─── Material for this exercise

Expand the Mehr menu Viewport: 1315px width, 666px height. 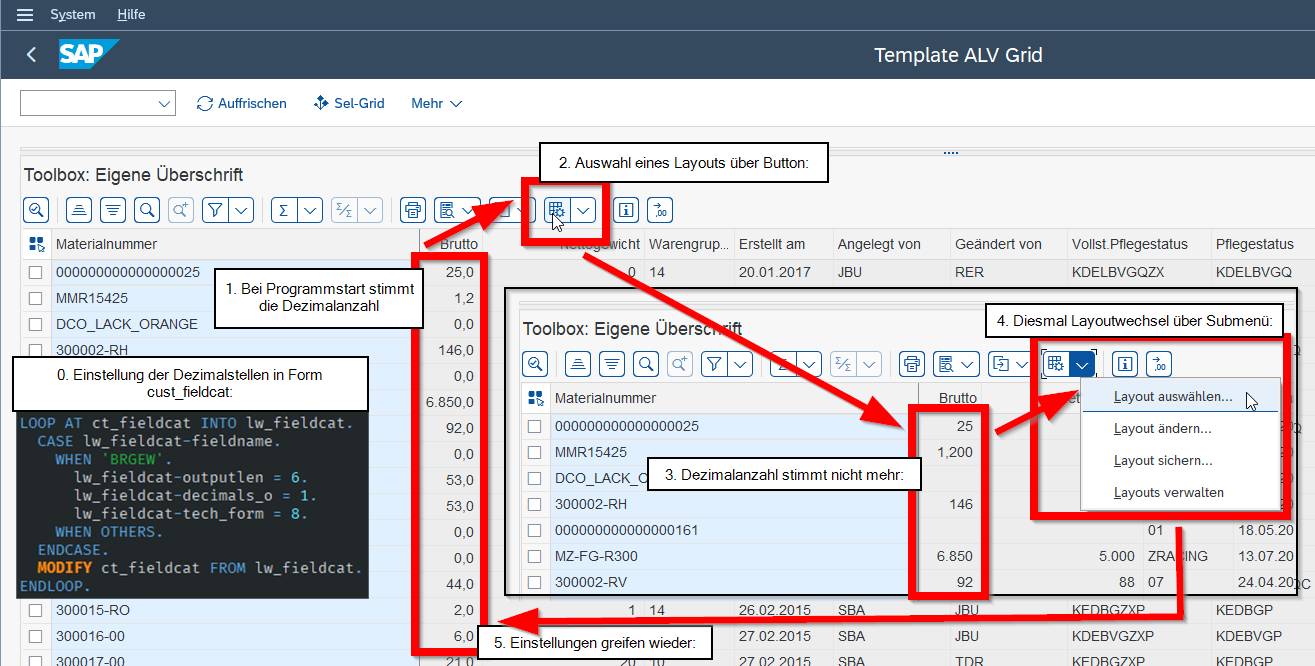(436, 104)
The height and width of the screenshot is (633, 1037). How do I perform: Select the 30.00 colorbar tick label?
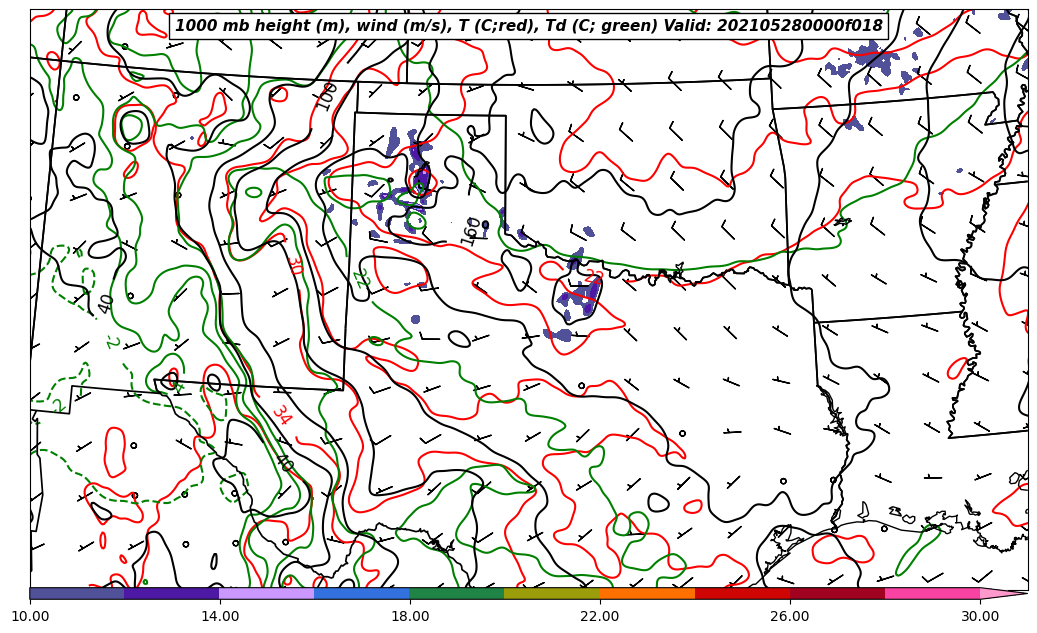(x=980, y=616)
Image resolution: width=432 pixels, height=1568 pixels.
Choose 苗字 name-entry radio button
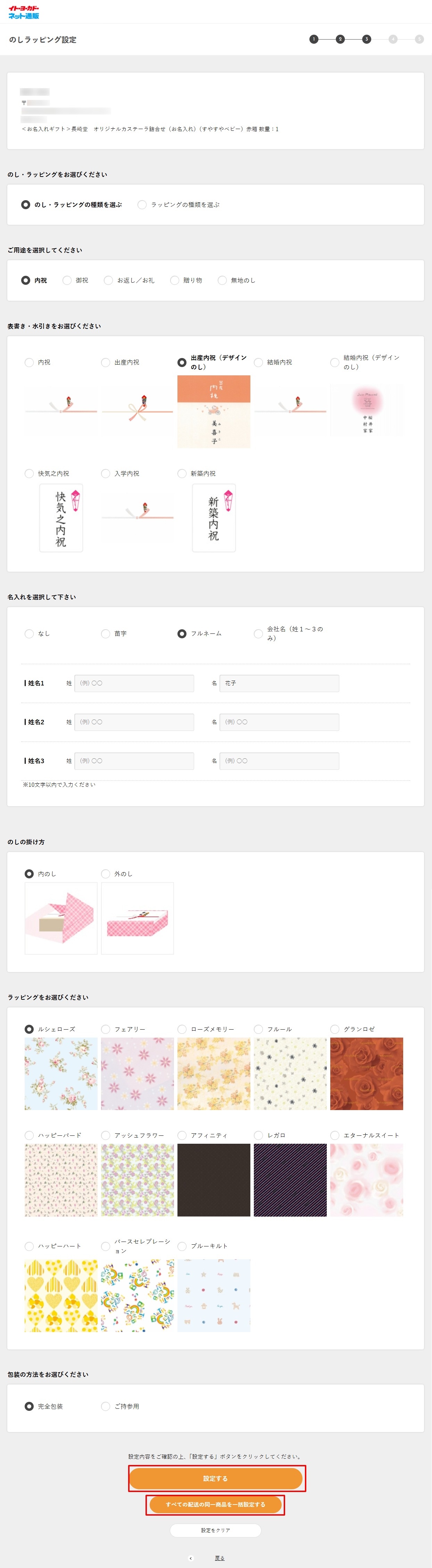106,634
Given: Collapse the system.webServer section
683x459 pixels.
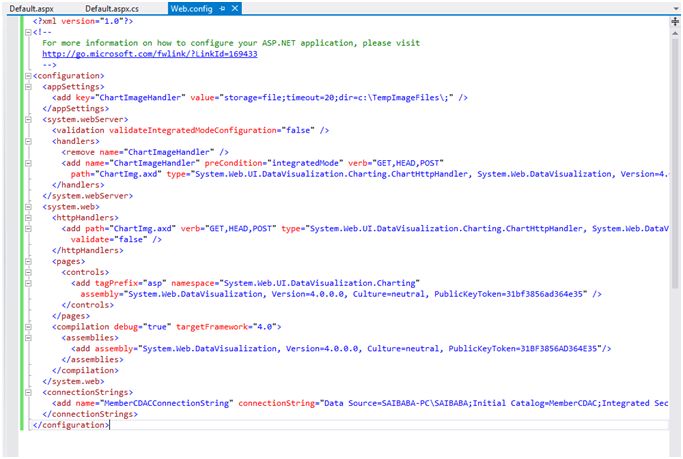Looking at the screenshot, I should click(28, 119).

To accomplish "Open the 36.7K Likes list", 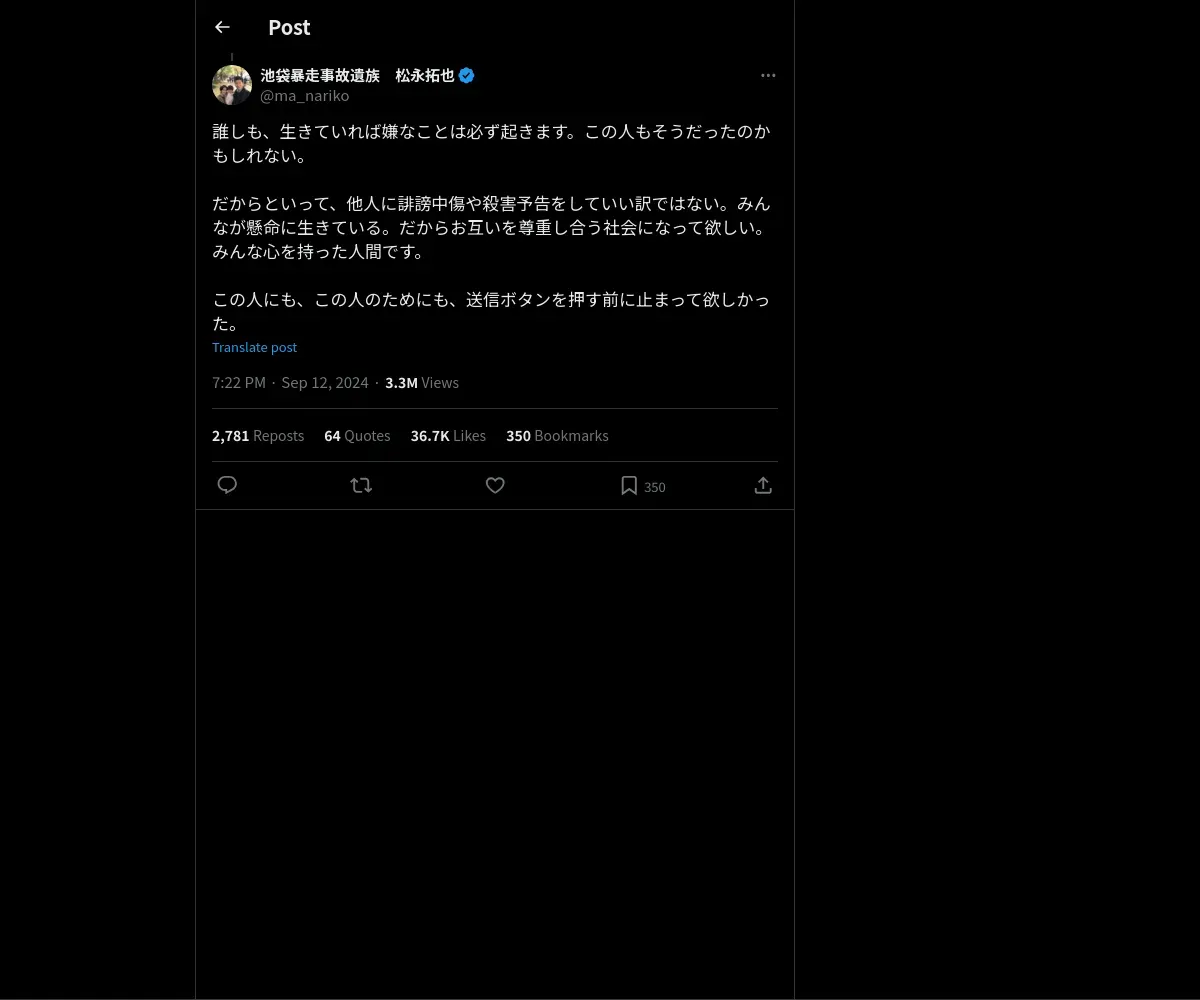I will point(448,436).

──────

» Challenge
Find each line of the records that contains the string "pixels", matching case, and copy those lines out.

» Result below
Image resolution: width=432 pixels, height=1568 pixels.
683x459 pixels.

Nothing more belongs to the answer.